It draws on the Berkeley Protocol on Digital Open Source Investigations (United Nations Office of the High Commissioner for Human Rights, 2022), the codes of ethics maintained by the Society of Professional Journalists, the International Federation of Journalists, and the Ethical Journalism Network, the European Code of Standards for Independent Fact-Checking Organisations maintained by the European Fact-Checking Standards Network, and the Admiralty source grading framework as adopted in open source intelligence practice.
This code governs all Signal & Shadow outputs, including Shadow Analysis dossiers, Methods tutorials, The Signal weekly briefing, and all client-facing forensic audits. It is published in the public interest. Its provisions are not aspirational. Every Signal & Shadow output is held to the benchmarks defined here before publication or delivery.
Why we publish, and the accuracy bar we hold ourselves to.
We publish to inform the public. Every claim we publish is one we believe to be true at the time of publication and one we are prepared to defend in full. Where evidence is partial, we say so. Where it is contested, we show the contest. We use precise, factual language, take care not to overstate findings, and do not publish to entertain, to provoke, or to perform.
Four constraints apply to every Signal & Shadow output, without exception.
All Signal & Shadow outputs are grounded exclusively in observable, verifiable data. Four constraints apply without exception.
No speculation. If a data point cannot be verified, it is marked DATA NOT ACQUIRED.
No adjectives. Descriptions must be measurable and observable, not qualitative.
Metrics replace descriptors. Quantities, coordinates, timestamps, and technical measurements are used in place of evaluative language.
Mandatory substitutions are applied to all outputs. Prohibited terms are replaced with neutral equivalents prior to publication.
The mandatory substitutions are as follows.
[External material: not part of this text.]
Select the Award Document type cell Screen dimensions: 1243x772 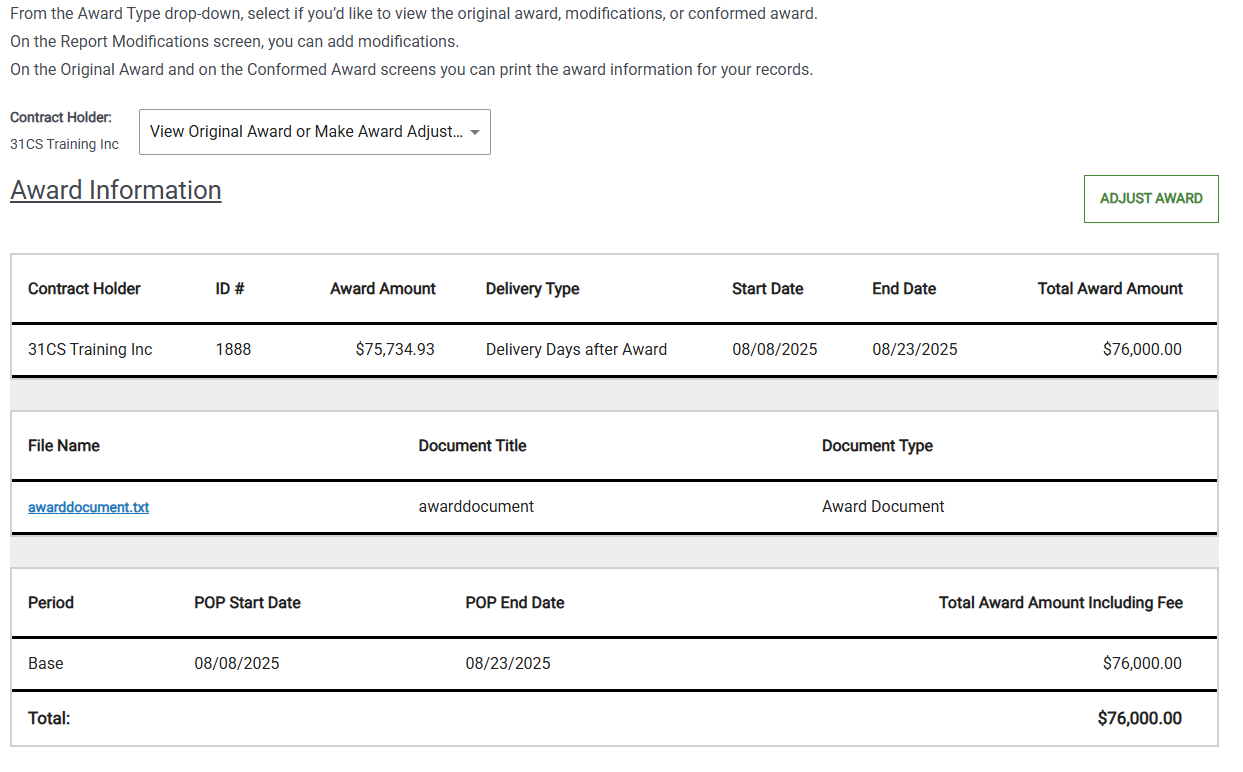[883, 506]
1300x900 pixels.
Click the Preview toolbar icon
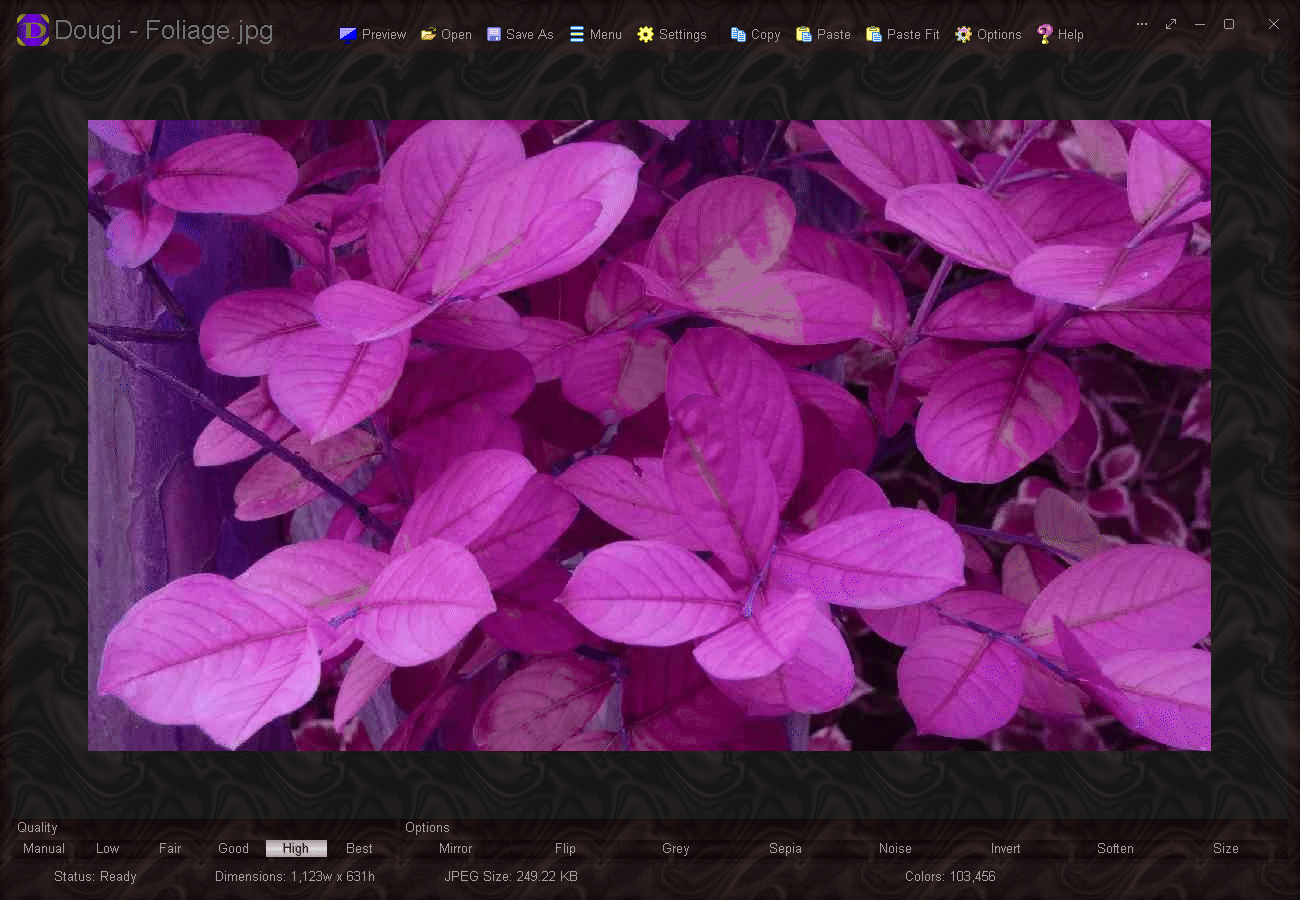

| Prohibited term | Mandatory substitution | Rationale |
|---|---|---|
| Explosion | Kinetic impact | Removes causal inference |
| Bloody, high-casualty | High-attrition | Removes emotive descriptor |
| Unusual | Statistical outlier | Introduces measurable framing |
| Violent | Observational descriptor only | Removes editorial judgment |
Berkeley Protocol methods. Source grading. Provenance tagging. Media integrity.
Every visual, document, account, and dataset we publish has been verified using methods consistent with the Berkeley Protocol. We confirm location, time, and provenance by independent means before attribution. The central claim of an investigation is supported by at least two independent sources, except in cases where only one relevant source exists, in which case we say so. We rely on primary sources wherever suitable primary sources are available and explain any reliance on secondary sources. We preserve the original evidence, the verification trail, and the analytical reasoning behind each finding. We do not republish material we cannot verify.
Every source used in a Signal & Shadow output is assigned an Admiralty 6x6 grade before the output is drafted. The grade is expressed as a letter for source reliability and a number for information credibility.
Counter-narrative discrepancies, defined as instances where high-reliability sources of grade A or B provide conflicting metadata or timestamps, are flagged explicitly in the Admiralty Grade Triage section of every dossier.
All factual claims are tagged with one of three provenance categories.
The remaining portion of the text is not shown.